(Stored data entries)
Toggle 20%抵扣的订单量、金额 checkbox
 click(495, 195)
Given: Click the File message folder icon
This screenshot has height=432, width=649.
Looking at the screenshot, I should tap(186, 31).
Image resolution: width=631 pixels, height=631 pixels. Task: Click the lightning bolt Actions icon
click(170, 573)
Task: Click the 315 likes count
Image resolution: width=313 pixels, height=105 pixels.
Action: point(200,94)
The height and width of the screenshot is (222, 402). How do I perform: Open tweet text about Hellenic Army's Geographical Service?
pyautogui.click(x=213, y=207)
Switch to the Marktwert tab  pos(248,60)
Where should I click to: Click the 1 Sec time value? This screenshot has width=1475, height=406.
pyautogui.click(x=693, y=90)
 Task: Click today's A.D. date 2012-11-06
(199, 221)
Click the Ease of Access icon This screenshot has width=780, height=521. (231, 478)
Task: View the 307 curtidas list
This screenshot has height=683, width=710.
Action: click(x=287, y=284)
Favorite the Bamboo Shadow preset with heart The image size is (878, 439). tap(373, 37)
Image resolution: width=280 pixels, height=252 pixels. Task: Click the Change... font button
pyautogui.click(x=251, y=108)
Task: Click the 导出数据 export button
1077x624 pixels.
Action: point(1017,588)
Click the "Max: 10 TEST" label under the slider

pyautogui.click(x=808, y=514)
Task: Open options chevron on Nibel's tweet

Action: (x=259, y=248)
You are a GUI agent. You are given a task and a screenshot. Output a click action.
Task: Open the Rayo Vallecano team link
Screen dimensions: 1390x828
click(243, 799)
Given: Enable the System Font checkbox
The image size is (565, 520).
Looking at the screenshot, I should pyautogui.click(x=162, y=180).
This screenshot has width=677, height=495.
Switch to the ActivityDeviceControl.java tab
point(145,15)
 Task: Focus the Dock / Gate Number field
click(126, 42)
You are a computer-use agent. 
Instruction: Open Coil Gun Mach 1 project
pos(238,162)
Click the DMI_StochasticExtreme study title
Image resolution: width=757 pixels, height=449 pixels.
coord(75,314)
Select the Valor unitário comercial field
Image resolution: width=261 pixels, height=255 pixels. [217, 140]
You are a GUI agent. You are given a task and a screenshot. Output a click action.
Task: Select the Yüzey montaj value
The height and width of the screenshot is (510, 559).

WORK ITEM | Send back each record exactly, and include them all.

ANSWER FOR THE TASK |
Toggle 20%抵扣的订单量、金额 checkbox
 click(495, 195)
Given: Click the File message folder icon
This screenshot has height=432, width=649.
Looking at the screenshot, I should tap(186, 31).
Image resolution: width=631 pixels, height=631 pixels. Task: Click the lightning bolt Actions icon
click(170, 573)
Task: Click the 315 likes count
Image resolution: width=313 pixels, height=105 pixels.
Action: point(200,94)
The height and width of the screenshot is (222, 402). How do I perform: Open tweet text about Hellenic Army's Geographical Service?
pyautogui.click(x=213, y=207)
Switch to the Marktwert tab  pos(248,60)
Where should I click to: Click the 1 Sec time value? This screenshot has width=1475, height=406.
pyautogui.click(x=693, y=90)
 Task: Click today's A.D. date 2012-11-06
(199, 221)
Click the Ease of Access icon This screenshot has width=780, height=521. (231, 478)
Task: View the 307 curtidas list
This screenshot has height=683, width=710.
Action: click(x=287, y=284)
Favorite the Bamboo Shadow preset with heart The image size is (878, 439). tap(373, 37)
Image resolution: width=280 pixels, height=252 pixels. Task: Click the Change... font button
pyautogui.click(x=251, y=108)
Task: Click the 导出数据 export button
1077x624 pixels.
Action: point(1017,588)
Click the "Max: 10 TEST" label under the slider

pyautogui.click(x=808, y=514)
Task: Open options chevron on Nibel's tweet

Action: (x=259, y=248)
You are a GUI agent. You are given a task and a screenshot. Output a click action.
Task: Open the Rayo Vallecano team link
Screen dimensions: 1390x828
click(243, 799)
Given: Enable the System Font checkbox
The image size is (565, 520).
Looking at the screenshot, I should pyautogui.click(x=162, y=180).
This screenshot has width=677, height=495.
Switch to the ActivityDeviceControl.java tab
point(145,15)
 Task: Focus the Dock / Gate Number field
click(126, 42)
You are a computer-use agent. 
Instruction: Open Coil Gun Mach 1 project
pos(238,162)
Click the DMI_StochasticExtreme study title
Image resolution: width=757 pixels, height=449 pixels.
coord(75,314)
Select the Valor unitário comercial field
Image resolution: width=261 pixels, height=255 pixels. [217, 140]
You are a GUI agent. You are given a task and a screenshot. Output a click action.
Task: Select the Yüzey montaj value
The height and width of the screenshot is (510, 559).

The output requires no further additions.